__Quantitative Aptitude Practice Word Problems – Set 26__**1. Local trains leave from a station at an interval of 15 minutes at a speed of 20 km/h. A man moving from opposite side meets the trains at an interval of 10 minutes. Find the speed of the man.**

(a) 10 km/h

(b) 8 km/h

(c) 9 km/h

(d) 7.8 km/h

**2. The number of laptops sold by a company increases by 10% every year. In 2015, the number of laptops sold was 24200. The price of laptop increases by 20% every year. The price of a laptop in 2014 was Rs. 30000. What was the average price of a laptop sold by this company considering years 2014, 2015 and 2016?**

(a) Rs. 35992.15

(b) Rs. 36819.34

(c) Rs. 37122.78

(d) Rs. 36713.96

(e) Cannot be determined

**3. Two containers are taken such that capacity of first is one tenth of second. In both of them, 3 litres of milk and 7 litres of water is added. Now, from second container, 4 litres of the mixture is taken out and added to first container. The first container gets full after this process. With a mixture of milk and water, the remaining portion of second container is to be filled so that the final ratio of milk and water in second container becomes 2:3. What should be the ratio of milk and water in the added mixture?**

(a) 1:3

(b) 91:133

(c) 271:399

(d) 27:80

(e) 9:31

**4. 4 iron-men, 6 winter soldiers and 8 X-men defeat an entire army of frost giants in 18 hours. A iron-man does double the work the winter soldier does and an X-man does half the work a winter soldier does. How many X-men alone can defeat an army of frost giants in 9 hours?**

(a) 24

(b) 72

(c) 144

(d) 108

(e) None of these

**5. Geeta invests Rs. 45,000 to start a business.
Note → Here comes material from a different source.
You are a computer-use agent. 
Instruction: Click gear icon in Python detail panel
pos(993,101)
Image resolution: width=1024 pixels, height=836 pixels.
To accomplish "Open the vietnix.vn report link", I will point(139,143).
Four months later Shreya joins her by investing Rs. 72,000 and another two months later Saina joins them both by investing Rs. 87,500. At the end of one year the business earns a profit of Rs. 21,880. What is Saina’s share in the profit?**

(a) Rs. 7,608

(b) Rs. 7,200

(c) Rs. 7,680

(d) Rs. 7,000

(e) None of these

**6. The age of my father is equal to sum of my mother’s age and my age. When I was born, the ratio of ages of my mother and father was 5 : 6. After 8 years, the ratio of my age and my mother’s age will be 3 : 8. What was my mother’s age when I was 2 years old?**

(a) 22 years

(b) 26 years

(c) 24 years

(d) 32 years

(e) 30 years

**7. George invested a sum of money of Rs. 13000 in a scheme that works on the principle of compound interest. The rate of interest is 20% per annum. After 2 years, it was notified that the scheme will now work on the principle of simple interest. After further 2 years, George withdrew all the money from investment. Due to pre mature withdrawal, a penalty of Rs. 1000 was charged. How much money will George get?**

(a) Rs. 25208

(b) Rs. 26208

(c) Rs. 24208

(d) Rs. 23708

(e) Rs. 23208

**8. Gary has two weighing machines, and he uses them in the ratio 2 : 3. The first machine is defective, and shows a weight 100 grams more than actual. Gary sold 1 kg of rice to each of 15 customers. If Gary sells at cost price, how much profit would he make?**

(a) 6.57%

(b) 5.38%

(c) 4.17%

(d) 3.18%

(e) 3.97%

**9. The number of ways in which 6 different marbles can be put in two boxes of different sizes so that no box remains empty is**

(a) 62

(b) 64

(c) 36

(d) 60

(e) None of these

**10. Inside a circle of radius of 20 cm, largest possible square is drawn such that vertices of square lie on the circle. Now, the size of the circle is reduced so that its area becomes 0.36 times of the original. However, the centre of circle is kept fixed. What will be the area (in square cm) that lies inside the square but outside the circle? (Take π = 3.14)**

(a) 800

(b) 347.84

(c) 352.16

(d) 452.16

(e) 1252.16

**Solutions:**

**1. A)**Let the speed of the man be x km/h.

We know,

Distance = Speed × Time ⇒ Time = Distance/Speed

Here, the distance
between two trains is actually the distance travelled by one train before the 2

^{nd}train starts.
∵ the 2

^{nd}train starts 15 minutes after the 1^{st}train,
In 15 minutes the 1

^{st}train goes = 20 × (15/60) = 5 km
The man moving from
opposite side meets the trains at an interval of 10 minutes i.e. 1/6 hours.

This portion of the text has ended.